* _課題文_:
このタイトルの別訳は「見晴らしのよい場所」。アルマ=タデマ独特の、めまいのするような高さを感じさせる独特な遠近法を使用した画。高所恐怖症には辛いだろう。

はるか下にローマ艦隊の到着の様子が描かれ、向うむきで海を見ている獅子(?)の像と対照をなす。対岸の陸地がぼんやりとして空気遠近法も活用。
地中海の紺青と、眩く光る大理石の白が、印象的な対比を見せている。
絵のタイトル「A Coign of Vantage」 は、シェイクスピアの四大悲劇の一つ『マクベス』からの引用とか。(戦うには)良い地形だ、くらいか。

「Preparation in the Colosseum コロッセウムの準備」(1912 o )歿年、76歳の作品。競技開始前の支度 これも遠近法が独自 。斜め上から見て奥行きを出している。画家は豹柄がお好き。

「Summer Offering 夏の供物 」(1911o )前掲の水彩画の習作(1894)の本制作であろう。左にもう一人女性が加わっている。

「In the Tepidarium テピダリウム 微温浴室にて」(1881 o )
マネの草上の昼食、(オランピアも)は背景が現代(当時)であった故に世上騒然となり落選したが、このタデマのきわどいヌードは、背景が古代ローマ故にお咎めなしだったという。右手に肌かき器(ストリギル)、左手に扇。表情もふくめて実にきわどい。熊の毛皮、足元の赤い花も効果的だ。

「参考文献 サー・ローレンス・アルマ・タデマ 」(1993)
表紙は「Silver Favorite 銀色のお気に入り」( 1903 o )お気に入りは池の鯉という。銀鯉。
この絵をよく見ると、サインのあとにOp.CCCLX.....とある。画家は16歳のときに妹の肖像画を描きOp.1(作品番号1)としたそうだから、生涯に400点とも言われる作品に連番を記したのだろうか。さすれば、上掲の最晩年の作品「コロッセウムの準備」は、幾つになったのか。

* _データ抜粋_:
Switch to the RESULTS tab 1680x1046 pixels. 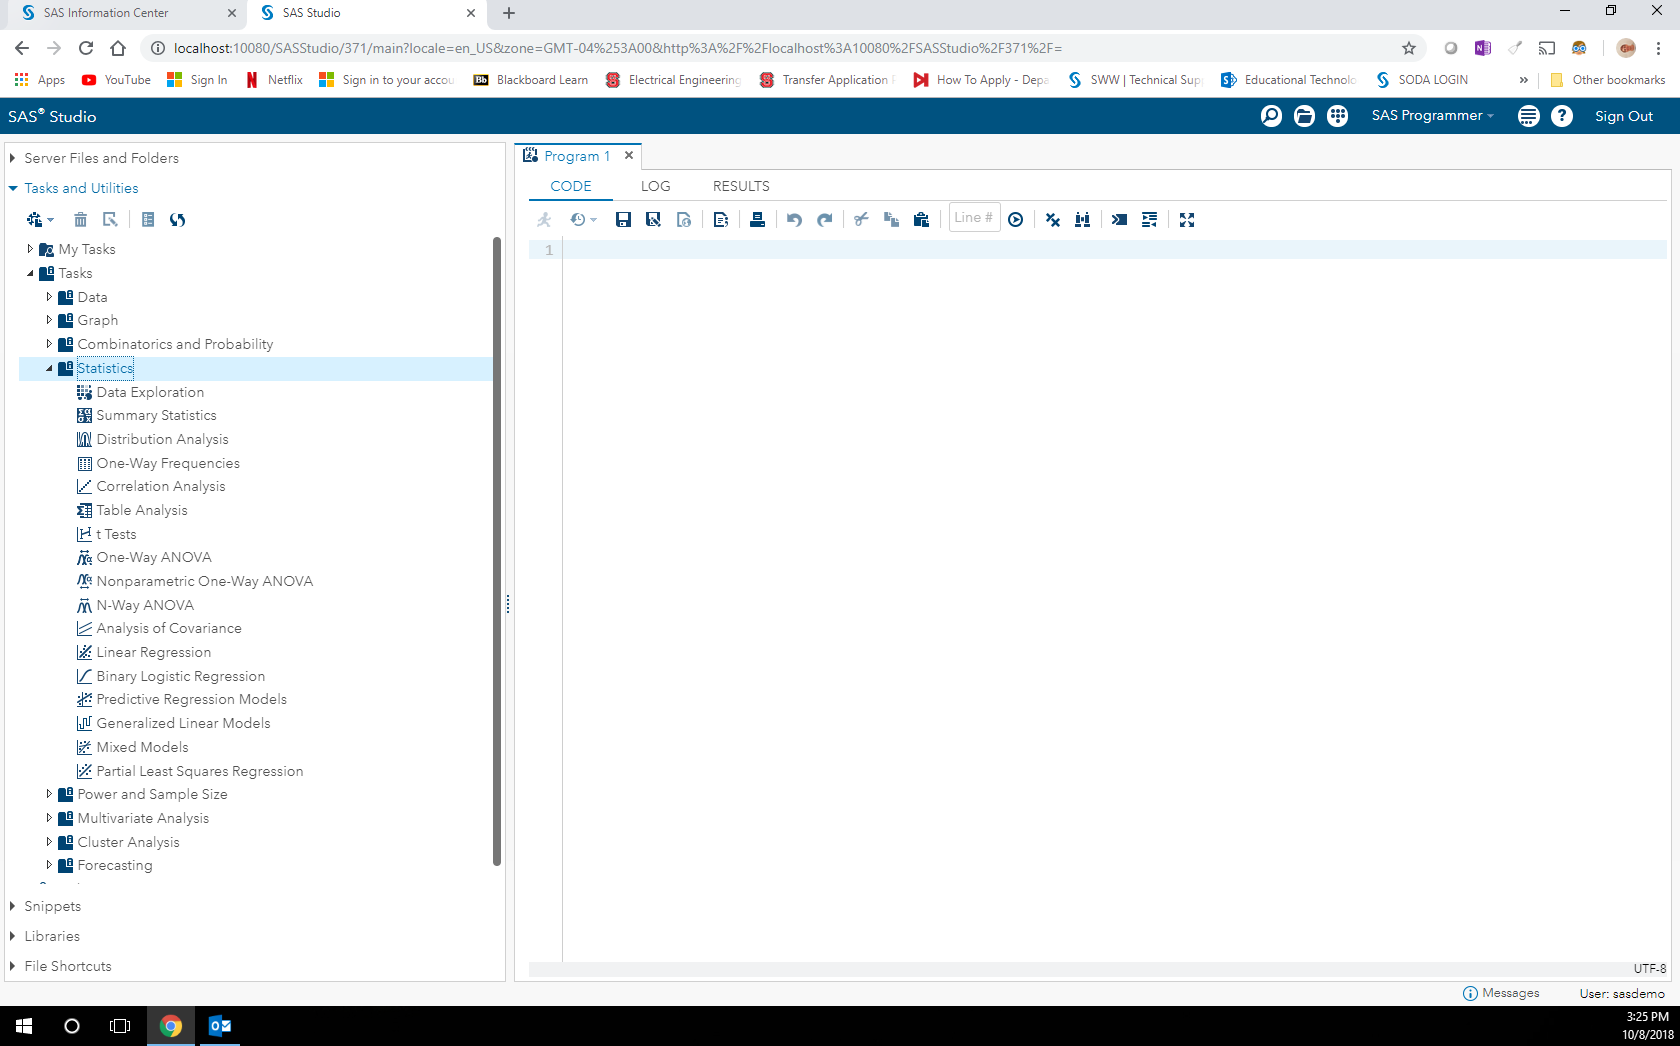tap(740, 186)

* _設問一覧_:
1: アルマ=タデマの絵を紹介する課題文から、「地中海の紺青と、眩く光る大理石の白が、印象的な対比を見せている。」から「o )歿年、76歳の作品。競技開始前の支度 これも遠近法が独自 。斜め上から見て奥行きを出している。画家は豹柄がお好き。」までを、両端の語句も含めてそのまま写し直せ。
2: アルマ=タデマの絵を紹介する課題文によると、画家が妹の肖像画を描いてOp.1としたのは何歳のときか。
3: アルマ=タデマの絵を紹介する課題文の最後の文のあとから、その続きを書き進めよ。

* _設問別解答_:
1:
地中海の紺青と、眩く光る大理石の白が、印象的な対比を見せている。
絵のタイトル「A Coign of Vantage」 は、シェイクスピアの四大悲劇の一つ『マクベス』からの引用とか。(戦うには)良い地形だ、くらいか。

「Preparation in the Colosseum コロッセウムの準備」(1912 o )歿年、76歳の作品。競技開始前の支度 これも遠近法が独自 。斜め上から見て奥行きを出している。画家は豹柄がお好き。

2: 16歳のとき。

3:
掲げていないが、次の2枚はサインとOp.ナンバーが比較的はっきり見える。ただし制作番号はわからないが。
「Under the Roof of Blue Ionian Weather青いイオニアの大気の下で」(1901 color lithograph )55.0×120.5cm。
「The Year's at Spring. All's Right with the World 時は春、すべて世はこともなし 」(1902 o )

アルマ・タデマの歴史絵は、青い空と海、輝く大理石をふんだんに取り入れ、ヴィクトリア朝時代の顧客におおいに受け容れられた。精神性とかの批判はさておき、古代の詳細な建築、風俗時代考証などには文句なしに脱帽である。ハリウッド映画の映画に影響したというのもうなづける。ベン・ハーやクレオパトラを想起する。まるで見てきたように再現して、見る者に違和感を感じさせないようにするには、相当の研究と高度な技法が必要だったのではないか。

詳細な細密画というのはいくらでもあるが、なかでも大理石の硬質や輝きの描写には感心するものがある。水彩もまた油彩と同じようで、とてもアマチュア(自分のことだ)には手に負えない超絶技法。よってその点では、あまり参考にはならないように思う。
ただ、画家のヴィクトリア時代の顧客と同じ気分で絵を眺め、遠く地中海や古代ローマ、ギリシャに思いを馳せる愉しみはあるというもの。